Hagar raised sombre eyes. "I thought that my father had always been sufficient to himself—"
"Not in trouble, Miss."
He knocked at the door for her. Medway's voice answered, strangely jerky, quick, and harsh. "What is it? Come in!"
Thomson opened the door. "It's Miss Hagar, sir," then closed it upon her and glided away down the corridor.
Medway was lying well up upon his pillows, staring at the light upon the wall. He had sent away the nurse. He did not speak, and Hagar, moving quietly, went here and there in the large room, that was as large as an audience chamber. At the windows she drew the jalousies yet closer, making a rich twilight in the room. There were flowers on a table, and she brought fresh water and filled the bowl in which they lived. There were books in a small case, and, kneeling before it, she read over their titles, and taking one from the shelf went softly through it, looking at the pictures.

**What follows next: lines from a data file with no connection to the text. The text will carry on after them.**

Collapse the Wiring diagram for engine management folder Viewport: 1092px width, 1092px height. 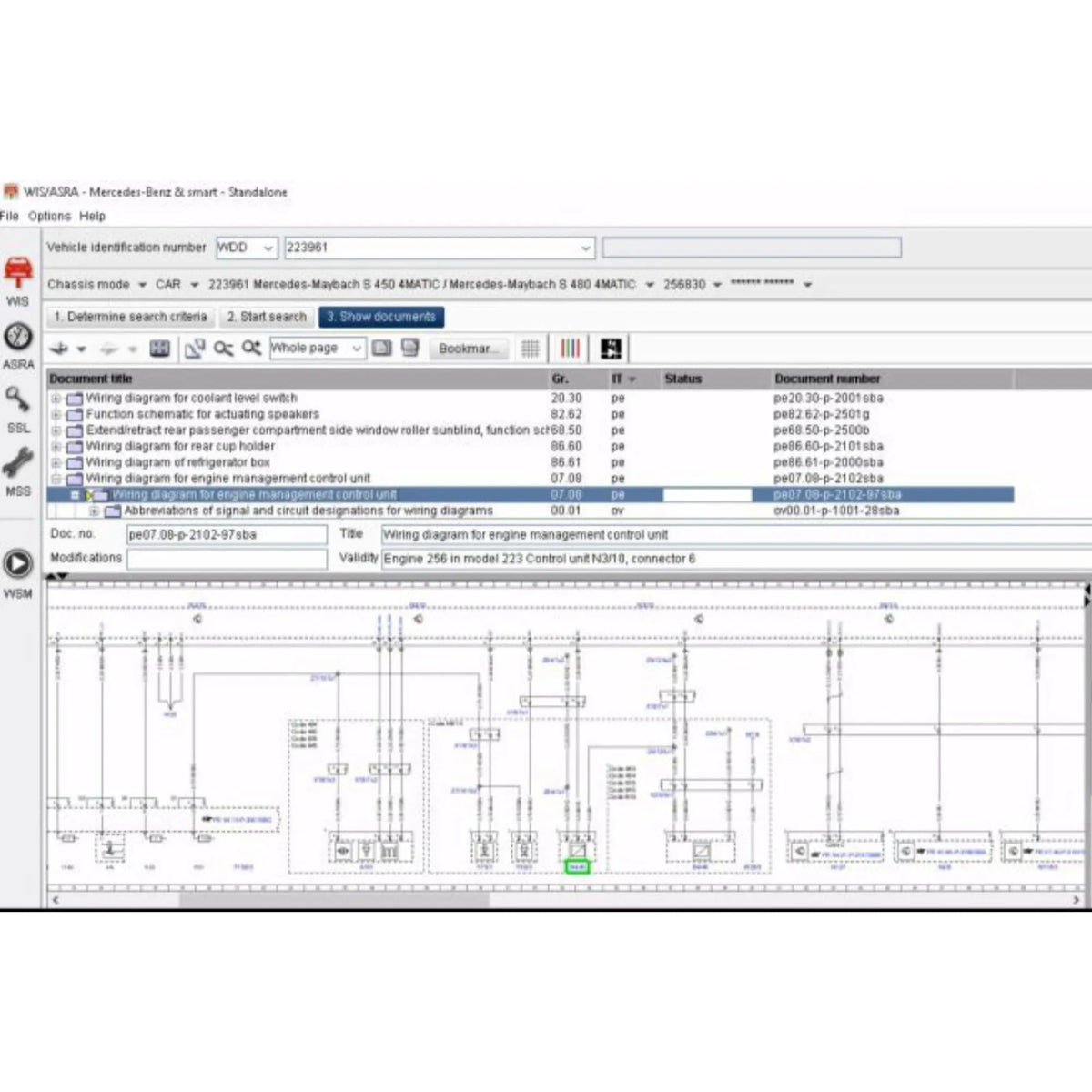point(56,478)
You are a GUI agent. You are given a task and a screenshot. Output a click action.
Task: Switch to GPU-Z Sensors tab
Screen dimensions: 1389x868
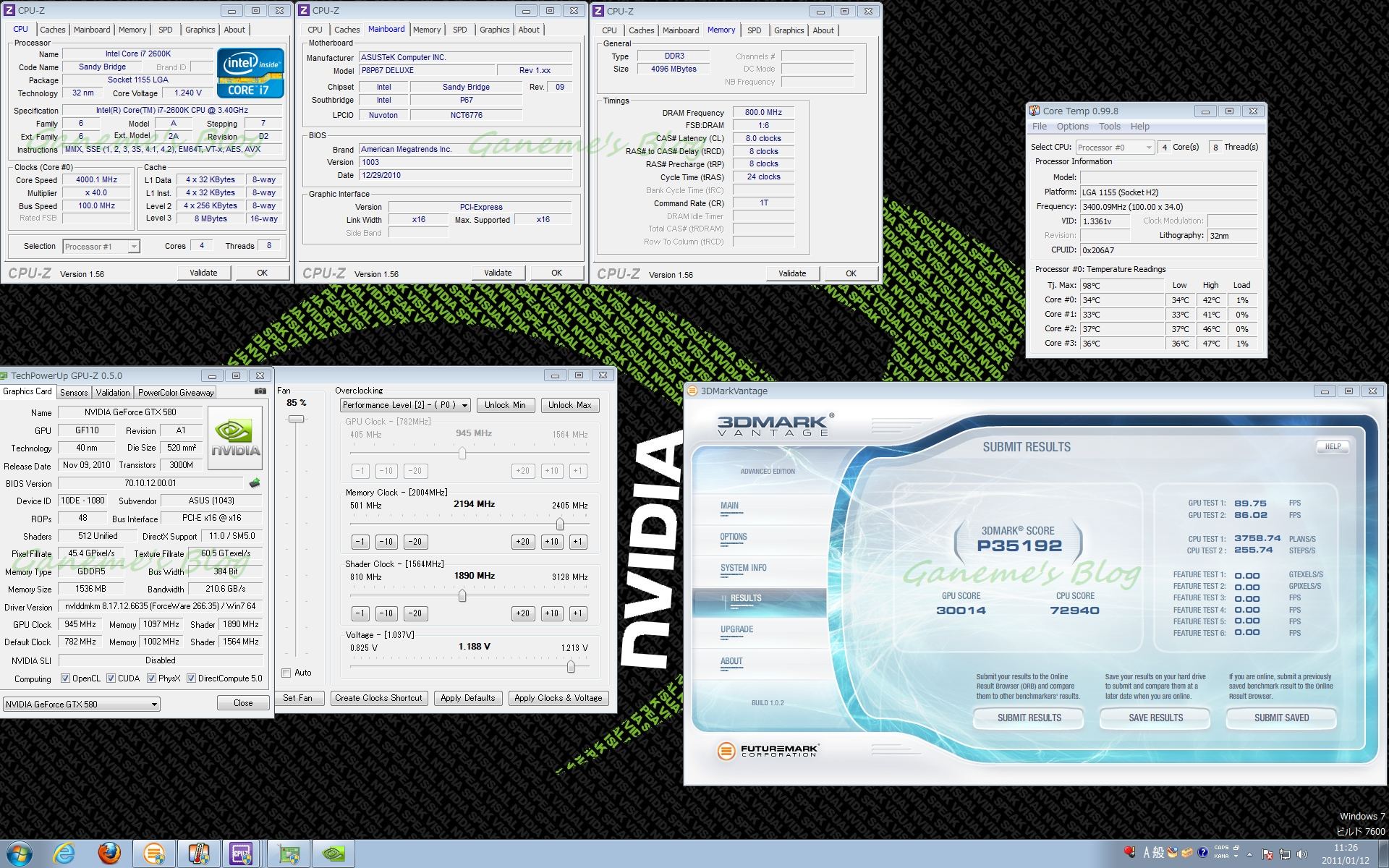tap(74, 392)
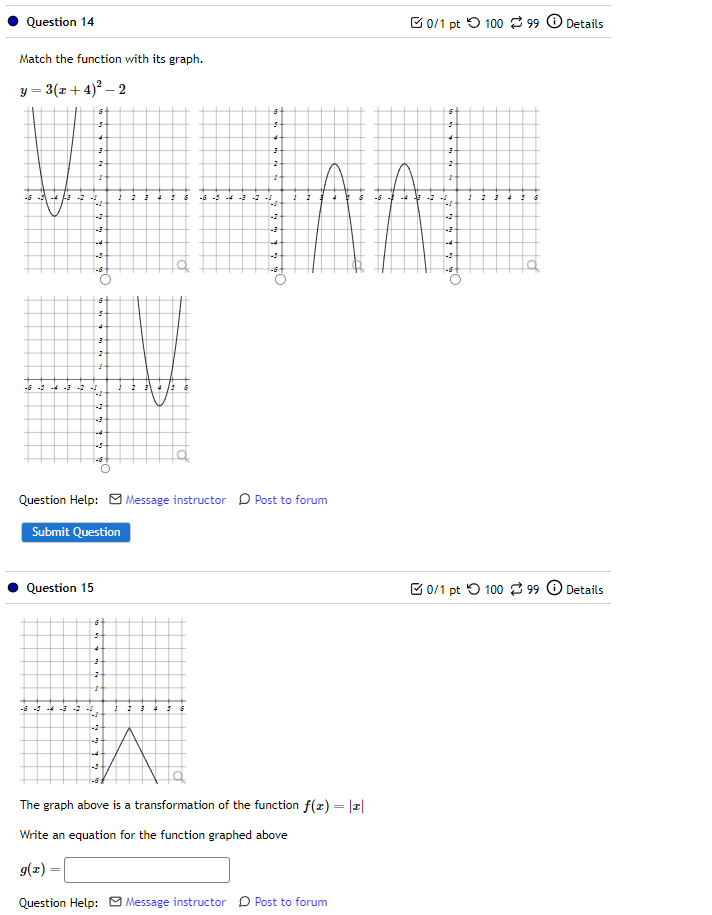Choose the radio button under the bottom parabola graph
The width and height of the screenshot is (712, 915).
tap(104, 466)
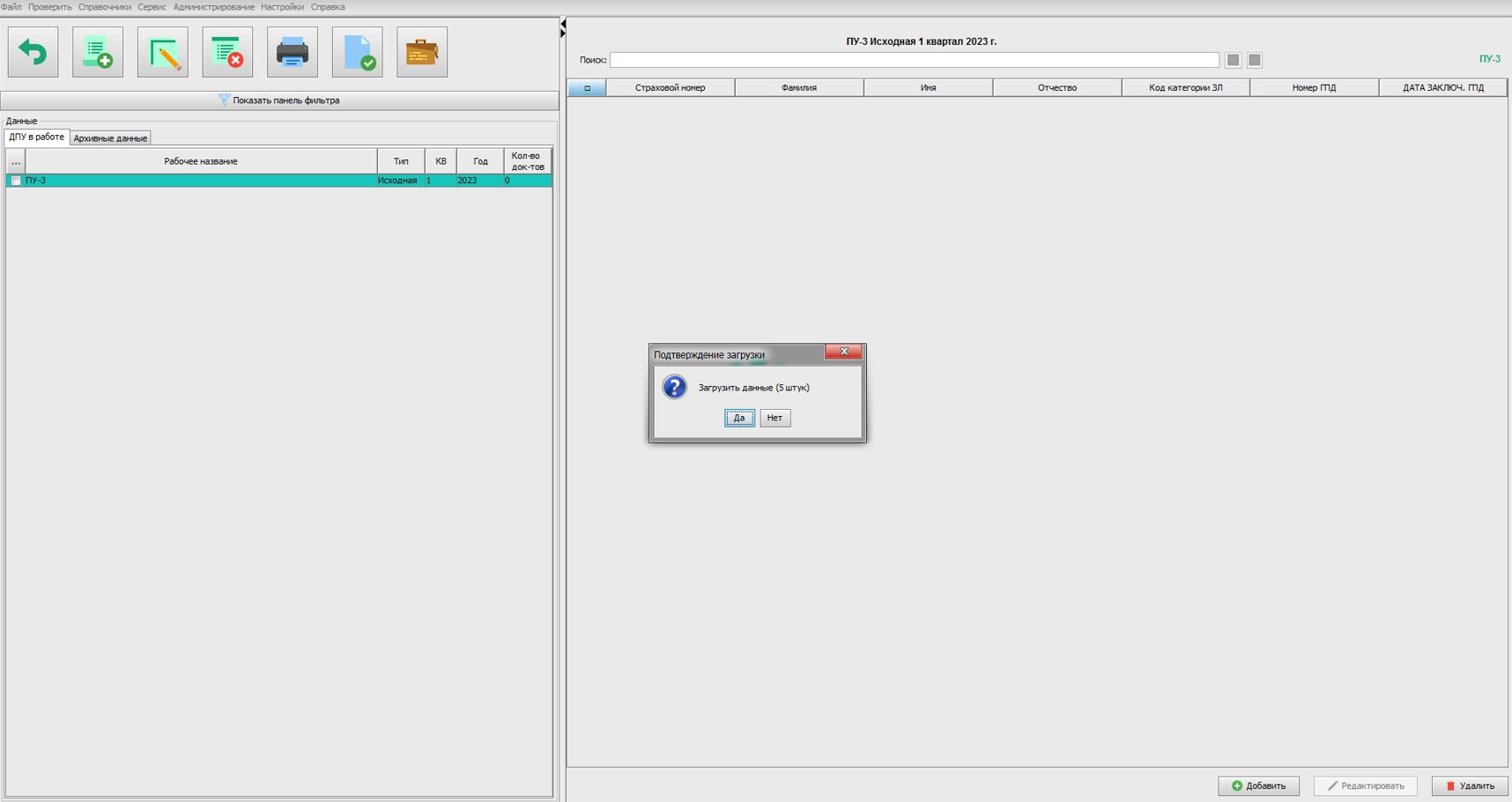
Task: Click the printer toolbar icon
Action: tap(293, 53)
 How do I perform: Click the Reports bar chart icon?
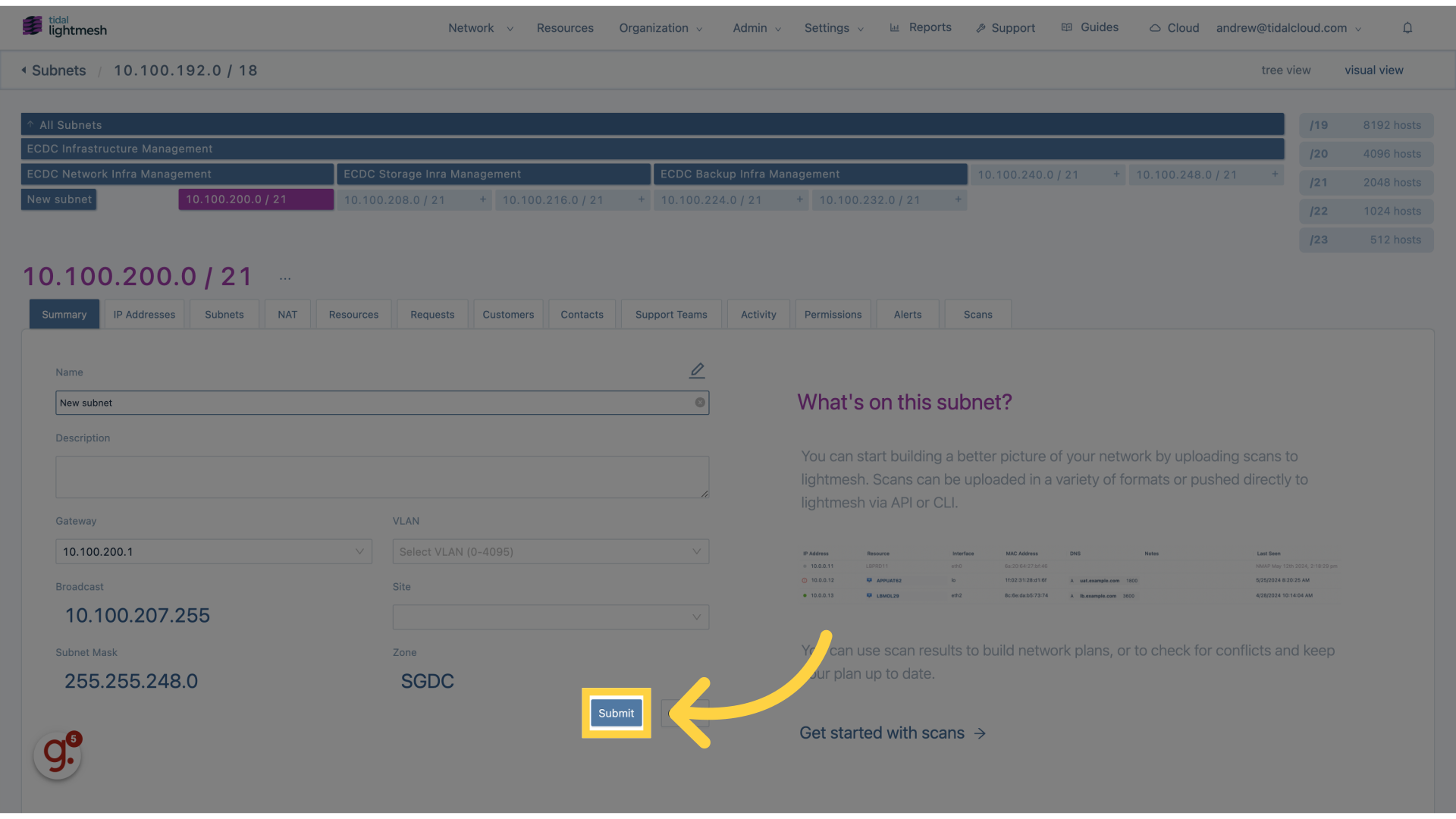tap(894, 27)
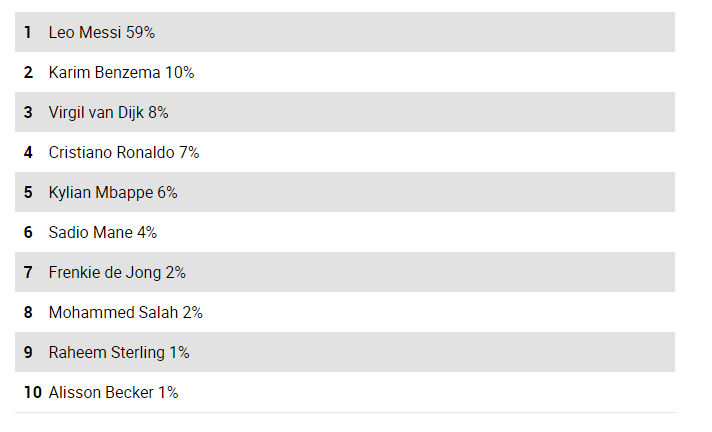Click rank number 2 beside Karim Benzema
Viewport: 712px width, 432px height.
pyautogui.click(x=28, y=73)
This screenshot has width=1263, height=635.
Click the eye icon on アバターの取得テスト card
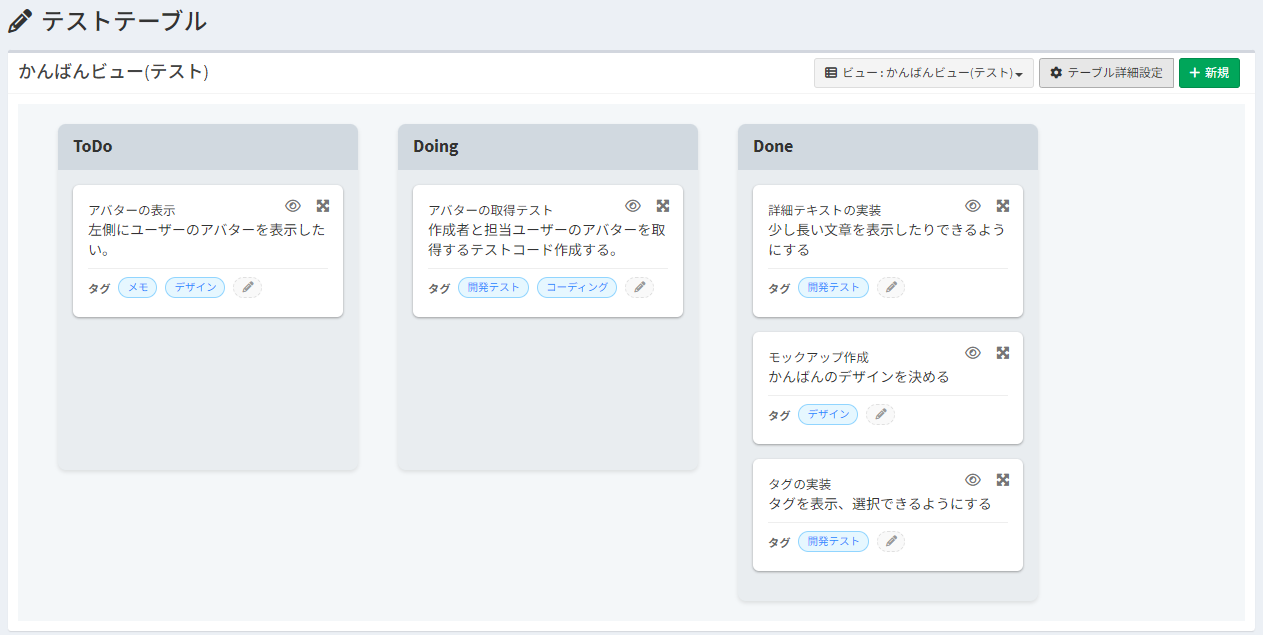(x=633, y=205)
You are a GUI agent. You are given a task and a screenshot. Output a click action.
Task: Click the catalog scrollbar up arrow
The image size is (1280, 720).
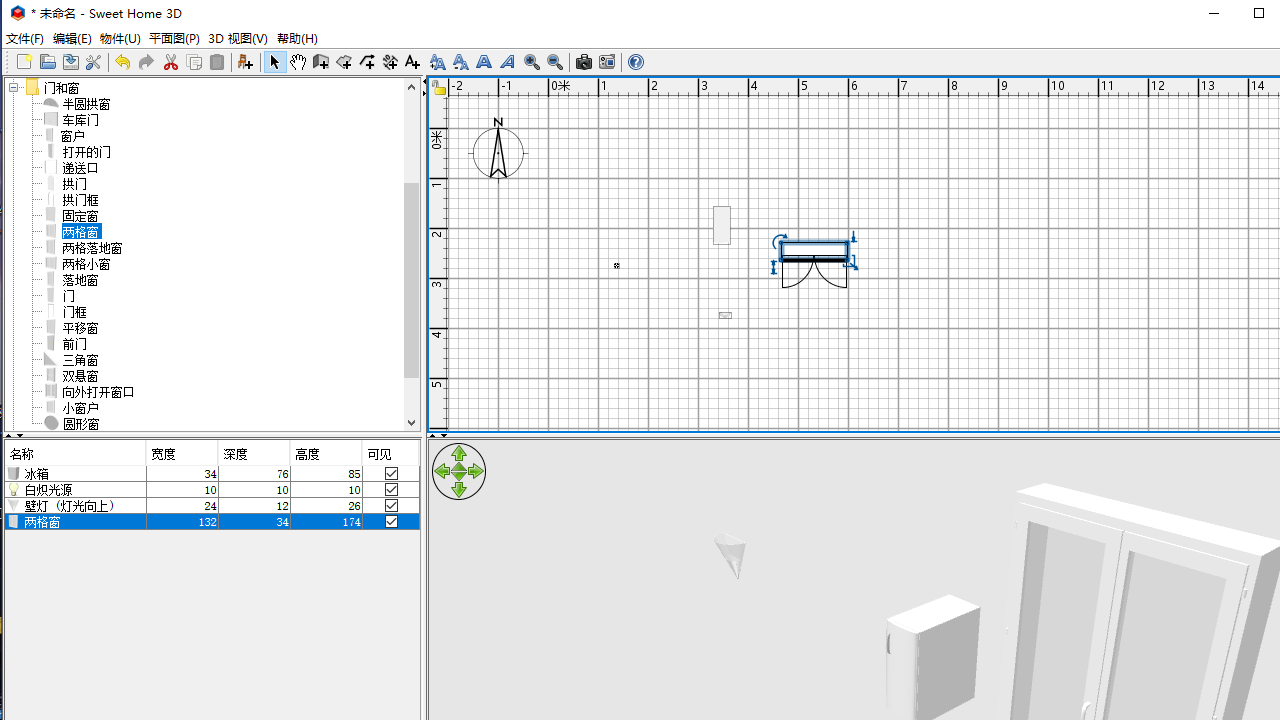pos(411,87)
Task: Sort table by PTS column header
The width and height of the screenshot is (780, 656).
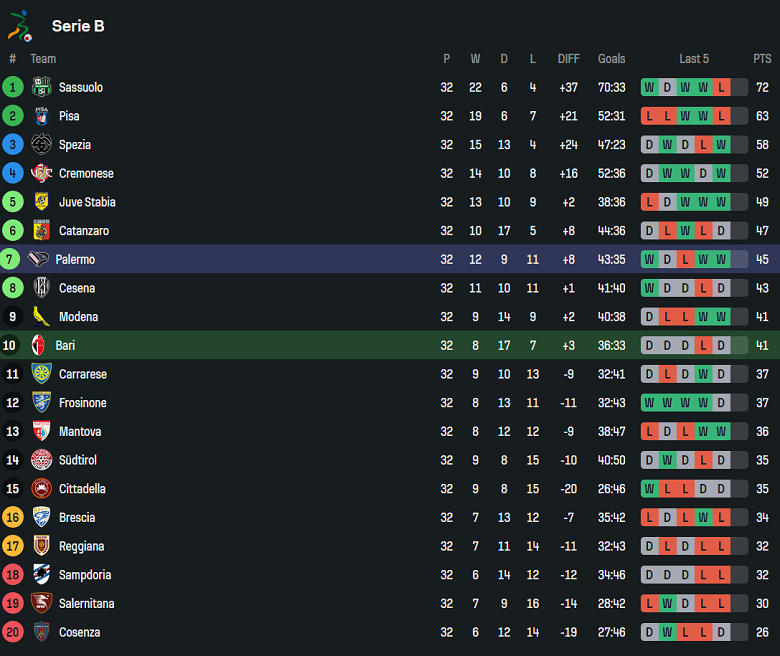Action: point(762,59)
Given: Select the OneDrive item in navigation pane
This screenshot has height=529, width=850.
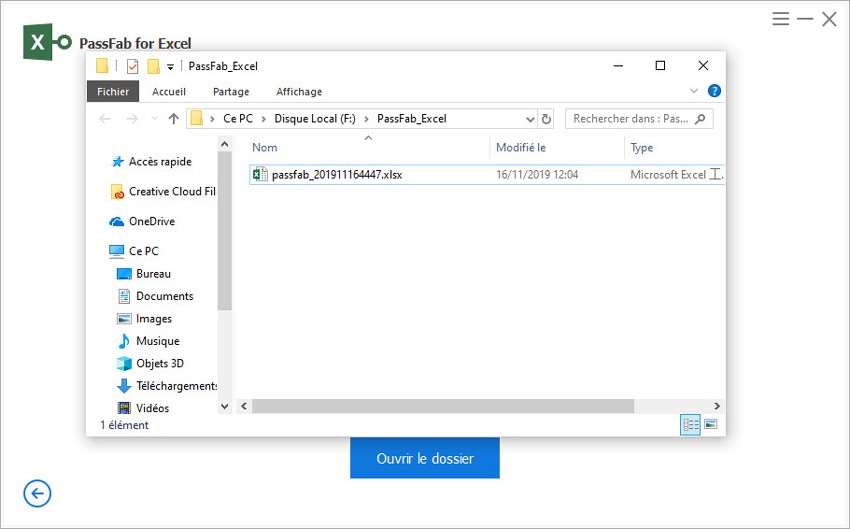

At last, with it still in her hand, she came to her accustomed seat near the bed. "It's a bad day for you," she said simply. "I am very sorry."
"Do you object to my swearing?"
"Not especially, if it helps you."
"It won't—I'll put it off.... Oh—h...." He turned his head and shoulders as best he could, until his face was buried in the pillows. The bed shook with his heavy, gasping sobs....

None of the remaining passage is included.